====== DATA RECORDS

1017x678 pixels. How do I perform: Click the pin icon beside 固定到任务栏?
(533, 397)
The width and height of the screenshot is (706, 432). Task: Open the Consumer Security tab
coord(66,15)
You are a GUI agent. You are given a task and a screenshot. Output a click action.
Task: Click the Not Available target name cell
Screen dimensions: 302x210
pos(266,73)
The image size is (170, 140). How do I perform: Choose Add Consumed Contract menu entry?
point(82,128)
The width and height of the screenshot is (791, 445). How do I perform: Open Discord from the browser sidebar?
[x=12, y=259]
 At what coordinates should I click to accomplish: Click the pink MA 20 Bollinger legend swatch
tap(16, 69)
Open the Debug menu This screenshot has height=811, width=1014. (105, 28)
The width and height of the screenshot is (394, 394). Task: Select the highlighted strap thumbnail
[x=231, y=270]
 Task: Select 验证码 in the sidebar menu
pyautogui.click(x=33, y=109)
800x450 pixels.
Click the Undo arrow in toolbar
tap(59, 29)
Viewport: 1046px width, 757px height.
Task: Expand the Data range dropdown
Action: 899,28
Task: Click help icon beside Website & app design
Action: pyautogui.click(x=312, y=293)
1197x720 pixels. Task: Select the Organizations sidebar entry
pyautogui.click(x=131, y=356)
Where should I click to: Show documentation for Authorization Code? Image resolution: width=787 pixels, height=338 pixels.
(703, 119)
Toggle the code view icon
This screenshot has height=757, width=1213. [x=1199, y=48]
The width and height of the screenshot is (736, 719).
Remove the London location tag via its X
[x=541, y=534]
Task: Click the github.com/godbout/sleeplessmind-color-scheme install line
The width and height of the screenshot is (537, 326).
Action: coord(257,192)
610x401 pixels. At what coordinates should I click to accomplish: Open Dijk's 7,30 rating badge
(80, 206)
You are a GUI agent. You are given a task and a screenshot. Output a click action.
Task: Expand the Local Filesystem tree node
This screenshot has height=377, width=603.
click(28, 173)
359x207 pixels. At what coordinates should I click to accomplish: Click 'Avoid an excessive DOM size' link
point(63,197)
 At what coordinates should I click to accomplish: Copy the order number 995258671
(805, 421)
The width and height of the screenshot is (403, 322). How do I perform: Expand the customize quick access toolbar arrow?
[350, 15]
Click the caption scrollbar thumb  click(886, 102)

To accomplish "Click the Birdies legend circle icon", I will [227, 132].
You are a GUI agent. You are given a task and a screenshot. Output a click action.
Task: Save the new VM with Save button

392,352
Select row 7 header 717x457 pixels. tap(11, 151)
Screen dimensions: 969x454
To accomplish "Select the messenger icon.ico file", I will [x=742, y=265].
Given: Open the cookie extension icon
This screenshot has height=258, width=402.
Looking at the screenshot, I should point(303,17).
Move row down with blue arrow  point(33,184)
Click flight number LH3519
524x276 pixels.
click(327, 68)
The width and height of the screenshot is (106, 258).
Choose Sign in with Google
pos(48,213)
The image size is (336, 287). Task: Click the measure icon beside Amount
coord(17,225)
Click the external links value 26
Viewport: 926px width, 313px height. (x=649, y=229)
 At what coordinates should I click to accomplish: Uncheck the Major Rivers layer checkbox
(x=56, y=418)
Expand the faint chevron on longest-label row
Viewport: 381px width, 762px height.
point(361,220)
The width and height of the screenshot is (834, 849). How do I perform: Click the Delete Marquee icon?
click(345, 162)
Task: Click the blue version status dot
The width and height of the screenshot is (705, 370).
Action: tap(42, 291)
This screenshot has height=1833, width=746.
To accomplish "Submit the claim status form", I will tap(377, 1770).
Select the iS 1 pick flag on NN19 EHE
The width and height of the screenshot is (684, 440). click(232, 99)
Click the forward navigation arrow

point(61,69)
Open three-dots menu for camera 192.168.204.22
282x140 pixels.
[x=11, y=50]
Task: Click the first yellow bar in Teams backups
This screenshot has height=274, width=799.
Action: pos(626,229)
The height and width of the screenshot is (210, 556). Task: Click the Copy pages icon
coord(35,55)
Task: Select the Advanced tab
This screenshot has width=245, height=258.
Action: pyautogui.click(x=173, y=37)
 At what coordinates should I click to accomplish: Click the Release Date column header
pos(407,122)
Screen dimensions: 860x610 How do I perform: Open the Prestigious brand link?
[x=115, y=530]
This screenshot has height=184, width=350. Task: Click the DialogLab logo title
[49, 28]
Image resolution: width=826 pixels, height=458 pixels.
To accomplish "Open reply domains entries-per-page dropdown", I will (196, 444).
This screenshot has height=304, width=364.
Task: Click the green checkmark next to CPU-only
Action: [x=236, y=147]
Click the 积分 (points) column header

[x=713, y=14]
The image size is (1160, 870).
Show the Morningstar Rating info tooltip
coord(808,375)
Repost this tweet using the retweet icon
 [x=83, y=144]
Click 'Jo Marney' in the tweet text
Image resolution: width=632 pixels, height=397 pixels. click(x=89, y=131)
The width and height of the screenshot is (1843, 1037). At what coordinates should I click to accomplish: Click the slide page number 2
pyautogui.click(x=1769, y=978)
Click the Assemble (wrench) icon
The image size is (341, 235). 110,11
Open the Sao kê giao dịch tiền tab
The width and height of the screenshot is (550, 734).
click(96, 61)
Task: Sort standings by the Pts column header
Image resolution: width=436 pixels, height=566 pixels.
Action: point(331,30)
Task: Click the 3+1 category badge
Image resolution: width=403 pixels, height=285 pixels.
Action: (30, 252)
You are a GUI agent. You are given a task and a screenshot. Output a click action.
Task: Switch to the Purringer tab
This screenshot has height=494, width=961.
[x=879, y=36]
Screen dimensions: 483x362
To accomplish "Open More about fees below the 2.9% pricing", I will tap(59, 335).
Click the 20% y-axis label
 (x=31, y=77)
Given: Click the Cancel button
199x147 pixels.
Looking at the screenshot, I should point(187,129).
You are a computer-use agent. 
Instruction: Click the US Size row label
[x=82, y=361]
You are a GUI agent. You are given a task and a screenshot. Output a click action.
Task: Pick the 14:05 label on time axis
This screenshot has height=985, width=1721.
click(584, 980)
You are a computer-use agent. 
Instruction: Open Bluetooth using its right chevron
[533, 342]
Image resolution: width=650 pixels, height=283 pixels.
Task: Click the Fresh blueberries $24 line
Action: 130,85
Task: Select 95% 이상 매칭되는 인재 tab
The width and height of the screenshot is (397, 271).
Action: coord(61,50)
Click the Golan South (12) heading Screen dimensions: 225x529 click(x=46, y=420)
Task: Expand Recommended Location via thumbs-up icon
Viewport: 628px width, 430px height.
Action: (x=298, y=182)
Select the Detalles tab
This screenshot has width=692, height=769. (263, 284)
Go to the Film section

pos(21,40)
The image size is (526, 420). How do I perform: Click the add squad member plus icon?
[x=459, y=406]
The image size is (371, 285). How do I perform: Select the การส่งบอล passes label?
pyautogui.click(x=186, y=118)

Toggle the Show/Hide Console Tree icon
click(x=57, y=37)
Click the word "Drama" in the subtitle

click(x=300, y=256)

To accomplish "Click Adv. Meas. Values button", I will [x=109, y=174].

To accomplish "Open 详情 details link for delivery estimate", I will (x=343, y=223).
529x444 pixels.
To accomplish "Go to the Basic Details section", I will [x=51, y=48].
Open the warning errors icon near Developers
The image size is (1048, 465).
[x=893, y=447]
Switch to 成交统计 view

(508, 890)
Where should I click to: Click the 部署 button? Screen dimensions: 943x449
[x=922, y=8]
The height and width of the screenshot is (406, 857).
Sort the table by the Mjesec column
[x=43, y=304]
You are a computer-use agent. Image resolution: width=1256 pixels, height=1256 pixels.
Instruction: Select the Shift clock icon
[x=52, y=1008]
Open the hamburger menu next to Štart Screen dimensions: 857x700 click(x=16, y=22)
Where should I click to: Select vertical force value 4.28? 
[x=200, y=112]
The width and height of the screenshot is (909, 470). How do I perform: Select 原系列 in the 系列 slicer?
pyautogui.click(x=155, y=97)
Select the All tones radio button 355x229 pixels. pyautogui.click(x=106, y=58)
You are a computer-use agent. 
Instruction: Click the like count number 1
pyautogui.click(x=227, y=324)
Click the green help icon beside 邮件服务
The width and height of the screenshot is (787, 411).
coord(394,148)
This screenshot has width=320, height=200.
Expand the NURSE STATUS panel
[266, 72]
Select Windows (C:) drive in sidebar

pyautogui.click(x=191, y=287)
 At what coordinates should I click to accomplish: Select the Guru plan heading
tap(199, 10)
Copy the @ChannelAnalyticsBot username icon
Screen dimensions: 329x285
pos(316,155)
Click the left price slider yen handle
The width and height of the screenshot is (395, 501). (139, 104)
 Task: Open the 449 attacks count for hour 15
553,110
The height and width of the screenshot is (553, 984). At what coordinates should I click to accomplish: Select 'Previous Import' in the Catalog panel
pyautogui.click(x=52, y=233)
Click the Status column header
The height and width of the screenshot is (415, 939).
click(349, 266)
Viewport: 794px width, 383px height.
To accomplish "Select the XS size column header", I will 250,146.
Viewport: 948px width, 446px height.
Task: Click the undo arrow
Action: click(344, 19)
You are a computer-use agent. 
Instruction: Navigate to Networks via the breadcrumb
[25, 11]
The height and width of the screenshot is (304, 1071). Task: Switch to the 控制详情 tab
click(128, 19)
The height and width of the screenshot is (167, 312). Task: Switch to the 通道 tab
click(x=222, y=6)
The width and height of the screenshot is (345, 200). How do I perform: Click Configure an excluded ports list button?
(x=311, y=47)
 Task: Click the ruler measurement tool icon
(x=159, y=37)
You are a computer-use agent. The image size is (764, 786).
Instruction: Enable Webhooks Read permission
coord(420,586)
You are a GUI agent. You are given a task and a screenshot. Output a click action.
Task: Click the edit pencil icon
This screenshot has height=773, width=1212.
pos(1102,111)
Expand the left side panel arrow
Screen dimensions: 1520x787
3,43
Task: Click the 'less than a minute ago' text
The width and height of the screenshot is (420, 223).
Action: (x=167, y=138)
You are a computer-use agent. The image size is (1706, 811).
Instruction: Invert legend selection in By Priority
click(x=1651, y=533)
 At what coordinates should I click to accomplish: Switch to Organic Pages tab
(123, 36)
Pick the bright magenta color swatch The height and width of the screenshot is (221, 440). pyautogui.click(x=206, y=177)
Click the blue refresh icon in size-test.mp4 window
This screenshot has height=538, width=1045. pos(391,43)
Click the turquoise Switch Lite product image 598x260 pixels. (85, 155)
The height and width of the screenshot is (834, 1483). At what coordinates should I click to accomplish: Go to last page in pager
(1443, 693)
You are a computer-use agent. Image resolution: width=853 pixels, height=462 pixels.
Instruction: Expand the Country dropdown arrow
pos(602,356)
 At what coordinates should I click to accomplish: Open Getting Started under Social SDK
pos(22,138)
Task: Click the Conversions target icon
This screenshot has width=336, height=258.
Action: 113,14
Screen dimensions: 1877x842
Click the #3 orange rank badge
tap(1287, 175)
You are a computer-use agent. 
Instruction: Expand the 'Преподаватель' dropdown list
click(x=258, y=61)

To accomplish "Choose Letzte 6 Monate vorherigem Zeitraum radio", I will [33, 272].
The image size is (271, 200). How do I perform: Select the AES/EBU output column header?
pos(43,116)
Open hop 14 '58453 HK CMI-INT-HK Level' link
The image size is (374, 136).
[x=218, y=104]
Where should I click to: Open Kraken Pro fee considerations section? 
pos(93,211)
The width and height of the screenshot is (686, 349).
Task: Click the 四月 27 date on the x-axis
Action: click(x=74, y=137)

============

ASSIGNED TASK. From the records above, quote only the lines running from the line with "At what coordinates should I click to accomplish: Uncheck" to the line with "Task: Sort standings by the Pts column header", both lines included.

TASK OUTPUT.
 At what coordinates should I click to accomplish: Uncheck the Major Rivers layer checkbox
(x=56, y=418)
Expand the faint chevron on longest-label row
Viewport: 381px width, 762px height.
point(361,220)
The width and height of the screenshot is (834, 849). How do I perform: Click the Delete Marquee icon?
click(345, 162)
Task: Click the blue version status dot
The width and height of the screenshot is (705, 370).
Action: tap(42, 291)
This screenshot has height=1833, width=746.
To accomplish "Submit the claim status form", I will tap(377, 1770).
Select the iS 1 pick flag on NN19 EHE
The width and height of the screenshot is (684, 440). click(232, 99)
Click the forward navigation arrow

point(61,69)
Open three-dots menu for camera 192.168.204.22
282x140 pixels.
[x=11, y=50]
Task: Click the first yellow bar in Teams backups
This screenshot has height=274, width=799.
Action: pos(626,229)
The height and width of the screenshot is (210, 556). Task: Click the Copy pages icon
coord(35,55)
Task: Select the Advanced tab
This screenshot has width=245, height=258.
Action: pyautogui.click(x=173, y=37)
 At what coordinates should I click to accomplish: Click the Release Date column header
pos(407,122)
Screen dimensions: 860x610 How do I perform: Open the Prestigious brand link?
[x=115, y=530]
This screenshot has height=184, width=350. Task: Click the DialogLab logo title
[49, 28]
Image resolution: width=826 pixels, height=458 pixels.
To accomplish "Open reply domains entries-per-page dropdown", I will (196, 444).
This screenshot has height=304, width=364.
Task: Click the green checkmark next to CPU-only
Action: [x=236, y=147]
Click the 积分 (points) column header

[x=713, y=14]
The image size is (1160, 870).
Show the Morningstar Rating info tooltip
coord(808,375)
Repost this tweet using the retweet icon
 [x=83, y=144]
Click 'Jo Marney' in the tweet text
Image resolution: width=632 pixels, height=397 pixels. click(x=89, y=131)
The width and height of the screenshot is (1843, 1037). At what coordinates should I click to accomplish: Click the slide page number 2
pyautogui.click(x=1769, y=978)
Click the Assemble (wrench) icon
The image size is (341, 235). 110,11
Open the Sao kê giao dịch tiền tab
The width and height of the screenshot is (550, 734).
click(96, 61)
Task: Sort standings by the Pts column header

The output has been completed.